EU weist italienische Vorwürfe zurück
16. August 2018EU-Haushaltskommissar Günther Oettinger hat Vorwürfe aus Italien wegen der Genua-Katastrophe zurückgewiesen. "Es ist sehr menschlich, einen Schuldigen zu suchen, wenn ein schreckliches Unglück wie in Genua passiert", schrieb der CDU-Politiker auf Twitter. "Trotzdem gut, sich die Fakten anzuschauen." In den vergangenen sieben Jahren habe Italien 2,5 Milliarden Euro an EU-Regionalhilfen für Straßen und Bahnen bekommen sowie zwölf Milliarden Euro aus dem EU-Investitionsprogramm. Darüber hinaus habe die EU italienische Investitionen in Höhe von 8,5 Milliarden Euro gebilligt.
Seine Gedanken seien nun vor allem bei den Opfern des Unglücks und deren Familien. "Es wird wichtig sein zu verstehen, was passiert ist, um eine weitere derartige Katastrophe zu vermeiden", schrieb Oettinger. "Ich vertraue darauf, dass die italienischen Behörden alle nötigen Maßnahmen ergreifen."

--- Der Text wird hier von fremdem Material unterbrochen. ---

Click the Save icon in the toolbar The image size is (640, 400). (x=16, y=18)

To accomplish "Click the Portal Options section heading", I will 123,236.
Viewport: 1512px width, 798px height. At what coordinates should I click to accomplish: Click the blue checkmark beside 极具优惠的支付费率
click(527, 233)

Die eingestürzte Autobahnbrücke in Genua war zudem Teil eines europäischen Fernstraßennetzes und unterlag deshalb besonderen Prüf- und Sicherheitsauflagen der EU. Dies stellte ein Sprecher der EU-Kommission klar. Verantwortlich für die Umsetzung seien die italienischen Behörden. Die Brücke ist Teil des sogenannten TEN-T-Netzes, das schnelle Verbindungen innerhalb der ganzen EU sichern soll. Die besonderen Sicherheitsvorgaben sind in einem eigenen Regelwerk festgeschrieben.

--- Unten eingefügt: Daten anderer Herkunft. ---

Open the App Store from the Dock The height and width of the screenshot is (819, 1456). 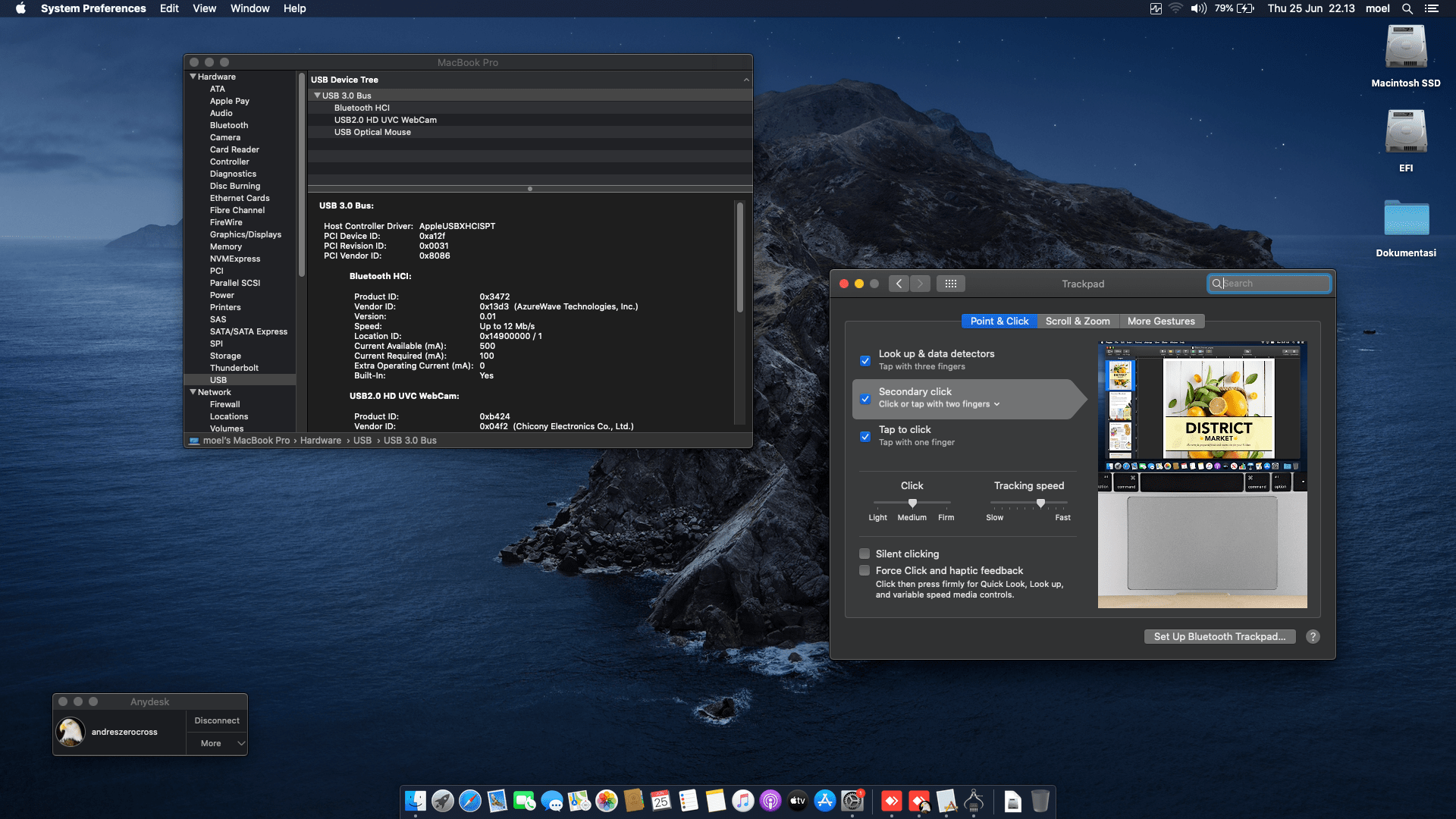coord(824,801)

"Die Sicherheit muss entsprechend den Vorgaben der EU-Richtlinie über ein Sicherheitsmanagement für die Straßenverkehrsinfrastruktur sichergestellt, überprüft und wenn nötig verbessert werden", betonte der Kommissionssprecher. Bei privatisierten Straßen sei der Betreiber zuständig. Auch der Sprecher wies eine Mitverantwortung der EU zurück. EU-Staaten könnten politische Prioritäten im Rahmen der geltenden Haushaltsregeln selbst festlegen, sagte der Sprecher.

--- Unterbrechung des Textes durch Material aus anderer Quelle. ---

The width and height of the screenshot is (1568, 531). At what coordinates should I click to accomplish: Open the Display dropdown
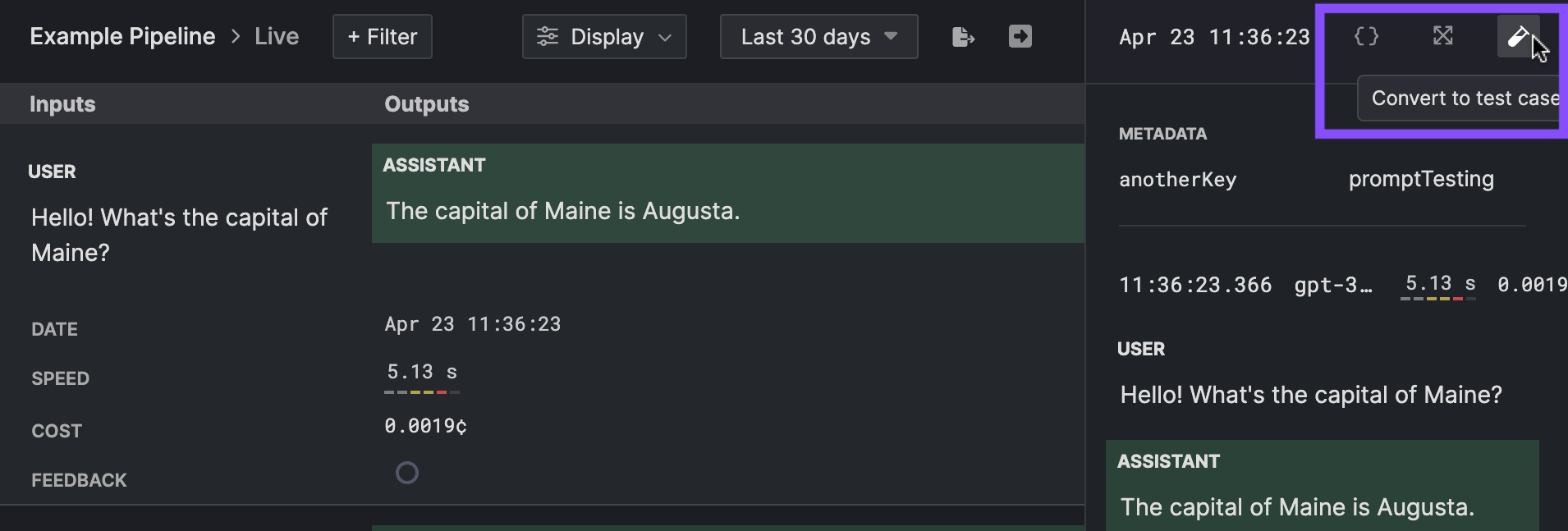(x=604, y=37)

Die Kommission reagierte damit auf den italienischen Innenminister Matteo Salvini. Der hatte nach dem Brückeneinsturz einen Zusammenhang mit den strengen europäischen Defizitregeln hergestellt. Die Verkehrssicherheit in Italien dürfe davon nicht beeinträchtigt werden, verlangte er.
Während eines Unwetters war am Dienstag ein etwa hundert Meter langer Abschnitt des vielbefahrenen Polcevera-Viadukts in Genua eingestürzt und hatte etliche Fahrzeuge in die Tiefe gerissen. Rund 40 Menschen kamen ums Leben.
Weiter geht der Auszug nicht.